J&J's pharmaceuticals segment posted $10.35 billion in revenue, beating analysts' estimates of $10.02 billion. Medical device sales totaled $6.59 billion, missing expectations of $6.64 billion. The consumer business reported $3.42 billion in sales, above the $3.34 billion Wall Street anticipated.
Shares of J&J rose about 2 percent on Tuesday. They're now down about 2 percent this year.
"It was a strong quarter across all three of our segments of the business," J&J's chief financial officer Joe Wolk said Tuesday in an interview with CNBC's "Squawk Box."
J&J tweaked its full-year forecast to between $8.13 and $8.18 per share, up slightly from the previously guided $8.07 and $8.17 per share. Wall Street anticipates full-year earnings of $8.15 per share, according to Refinitiv. The company predicts revenue in the range of $81.0 billion to $81.4 billion. Analysts had expected $81.21 billion.

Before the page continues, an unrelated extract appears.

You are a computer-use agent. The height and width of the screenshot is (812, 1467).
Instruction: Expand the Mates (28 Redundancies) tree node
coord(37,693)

In the quarter, worldwide sales of cancer drug Darzalex reached $498 million, missing analysts' estimates of $538.7 million from Street Account.
Sales of Stelara, an immunotherapy treatment for plaque psoriasis, reached $1.31 billion, exceeding analysts' expectations of $911 million.
Earlier this month, J&J inked an agreement with Arrowhead Pharmaceuticals to develop its gene-silencing Hepatitis B treatment and take a minority stake in the company. The deal could potentially be worth more than $3.7 billion.
"Pharmaceuticals, I just can't say enough about that division for us," Wolk said. "It continues to just generate new products in a profound way that's transformational to the current state of care, and that's led the growth of our company for many quarters now."
The consumer business' increase in sales comes, in part, thanks to revamping its iconic baby care line. The companyrelaunched the line in August after losing ground to niche upstart brands and facing a 20 percent sales decline since 2011. In the quarter, U.S. baby care sales increased 20 percent to $120 million, up from $100 million in the same time last year.
J&J reformulated its products, cutting the number of ingredients in half, eliminating dyes and sulfates and replacing ingredients like mineral oil with coconut oil, Trisha Bonner, associate director of research & development at J&J Consumer, told CNBC in May. The company also redesigned packaging, adding pumps to many of its products to make it easier for parents to use while holding a baby.
"It's much more receptive to the needs of millennial moms and dads in terms of the formulation and packaging," Wolk said.